What is Lockheed Martin proposing to do?

The company currently has a roughly half-scale experimental device, and says that it is now gearing up to produce a compact 100-megawatt reactor. The small scale means that the team can design, build and test reactors in annual cycles, says project leader Tom McGuire. The goal is to have a prototype in five years that can sustain short-term reactions — lasting perhaps 10 seconds — and a commercially viable product that can compete with coal-fired power plants in 10 years.

What would it mean if the company succeeds?

By mimicking the stars and harnessing the energy that is released when hydrogen isotopes fuse into helium at high temperatures, the reactor could provide a virtually limitless supply of clean, climate-friendly power.

Simply developing a reactor that can sustain a reaction and generate significant quantities of energy would invite a Nobel prize. Developing a reliable 100-megawatt fusion reactor that can be built at or below the price of coal-fired power plants would fundamentally transform the global energy sector, and with it the global economy.

How does the technology differ?

The minimal information that has been released so far makes that difficult to determine. The bulk of the work on fusion today, including the international ITER project in southern France, focuses on the tokamak design, which uses multiple sets of electromagnets wound around a toroidal chamber to confine the hot plasma.
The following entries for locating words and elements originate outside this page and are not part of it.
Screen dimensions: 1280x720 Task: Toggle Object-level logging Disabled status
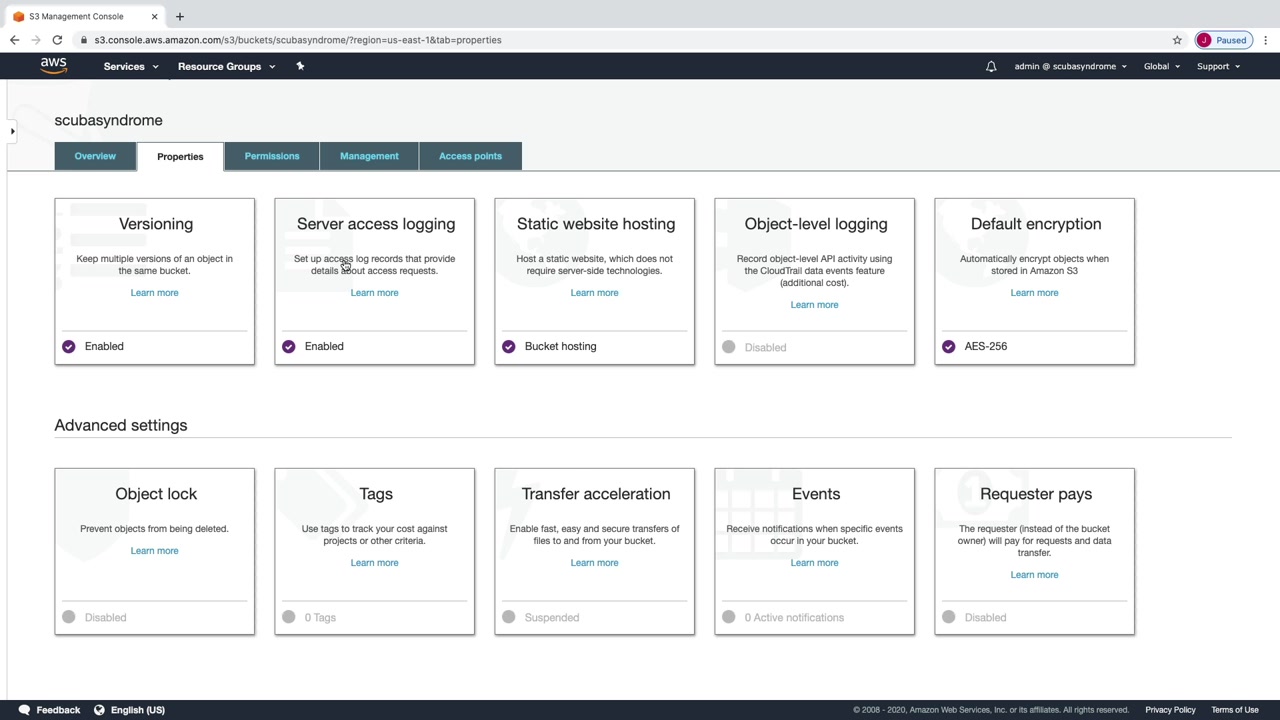(728, 347)

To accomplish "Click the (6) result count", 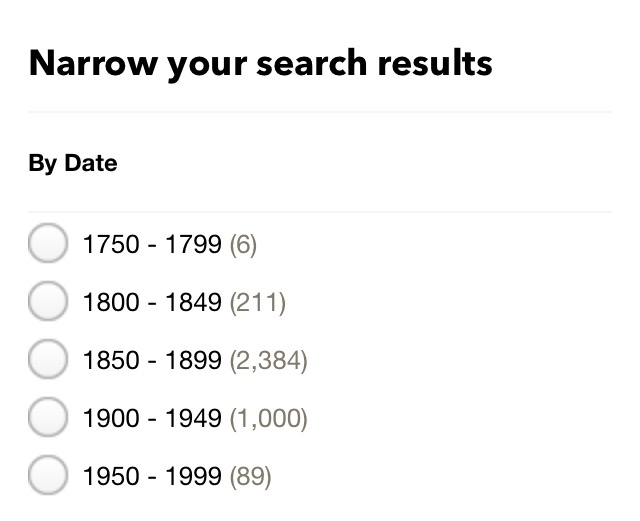I will tap(243, 244).
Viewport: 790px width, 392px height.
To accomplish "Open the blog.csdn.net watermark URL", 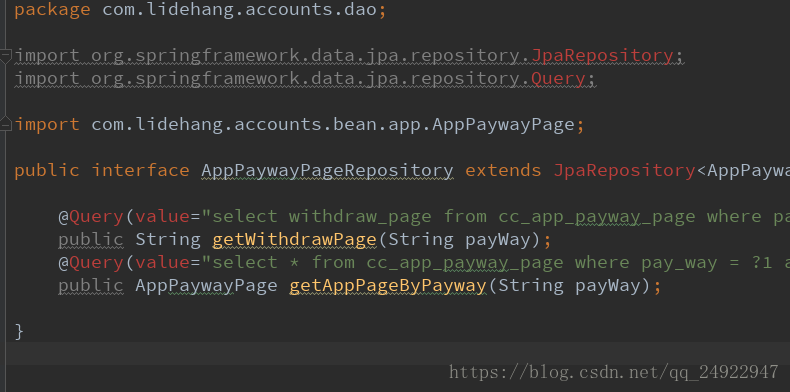I will pyautogui.click(x=614, y=373).
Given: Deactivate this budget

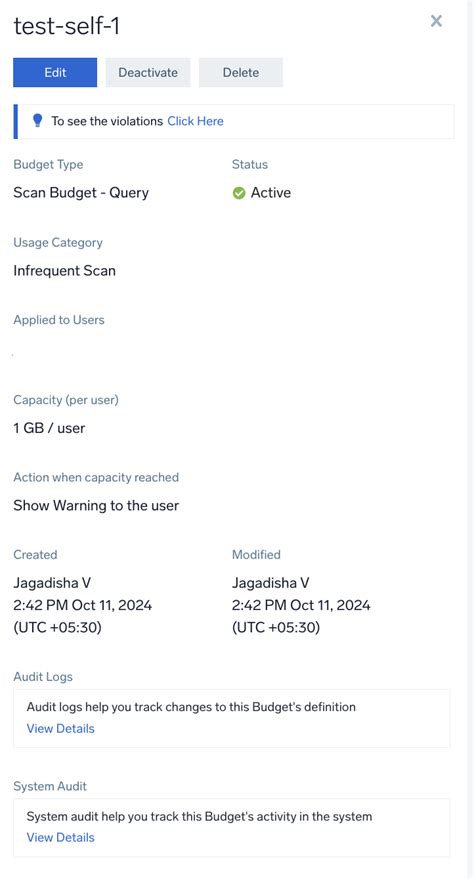Looking at the screenshot, I should click(x=148, y=72).
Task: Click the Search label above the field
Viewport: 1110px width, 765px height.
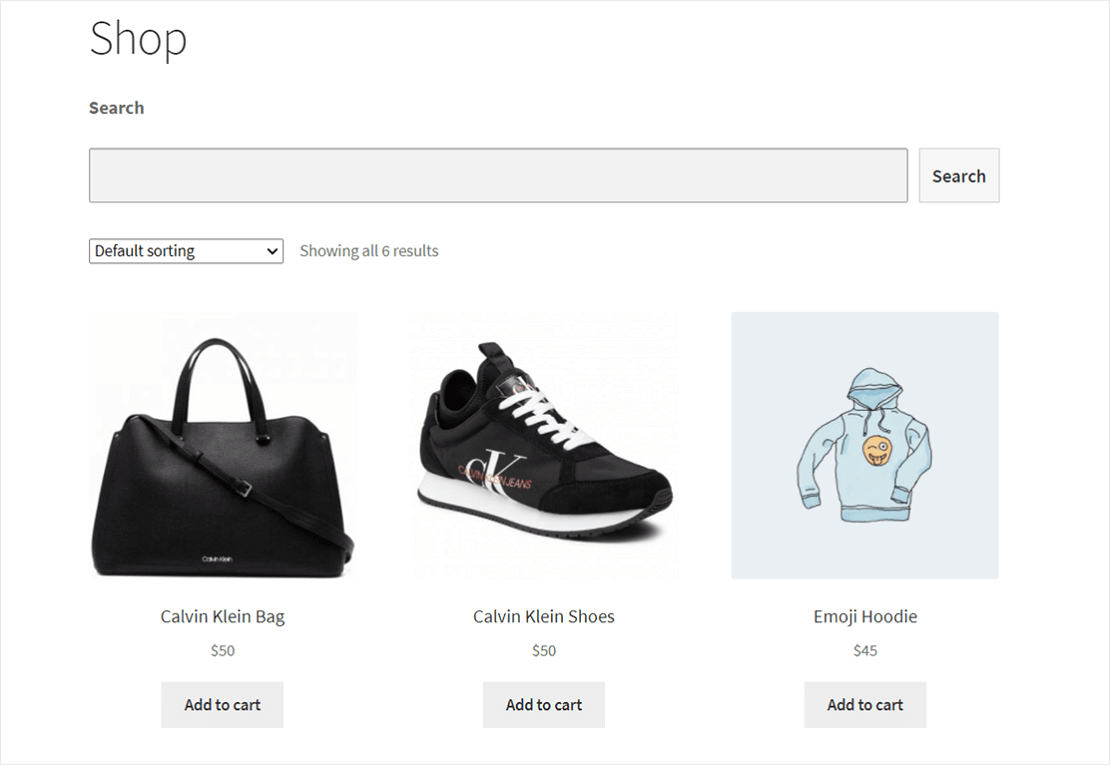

McGuire says that his team has taken the best ideas from several designs and mashed them into a new compact design that uses electromagnets to confine the plasma within a more compact oval-shaped chamber.

What do the experts think?

Although nearly everybody is pleased to see an industrial giant such as Lockheed Martin jump into the fusion fray, academics remain sceptical. Lockheed has yet to release any data from its initial experiments. And without more details, nobody can work out how this design differs from predecessors that have been tried and abandoned in decades past.

“It’s hard to tell the man on the street anything from a scientific point of view,” says Stewart Prager, director of the Department of Energy’s Princeton Plasma Physics Laboratory in New Jersey. “It’s not clear what their science claims are.”

Why announce the plans now?

Lockheed Martin has applied for a number of patents, and McGuire says that this week’s announcement was intended to get out in front of that process and ensure that people have the right context when those patents come through. Moving forward, he says that the team will be publishing its results in peer-reviewed journals.

“This is going to be conducted in the open,” he says.

What challenges lie ahead?

The first challenge is to show that the reactor can contain the plasma at high enough temperatures and densities to generate a sustained fusion reaction that generates more energy than it consumes. McGuire calls this “the big Nobel-prize moment”. According to Lockheed’s schedule, that moment should arrive in five years' time.

Then it will be time to shift into materials and operations. These fusion reactions generate powerful neutrons, and the reactor must be able to not only withstand the damage they cause but also harness the heat that is released in the process to drive a generator. McGuire acknowledges that the team has a long way to go, but says that there is a clear stepwise path forward.

Having watched numerous breakthrough concepts tank during development, others are less sanguine.

“There are just so many questions in going from a small experiment to a power plant,” says Stephen Dean, president of Fusion Power Associates, an advocacy group based in Gaithersburg, Maryland. “One has to be extremely sceptical about whether the whole thing is going to hold up once all of the details come out.”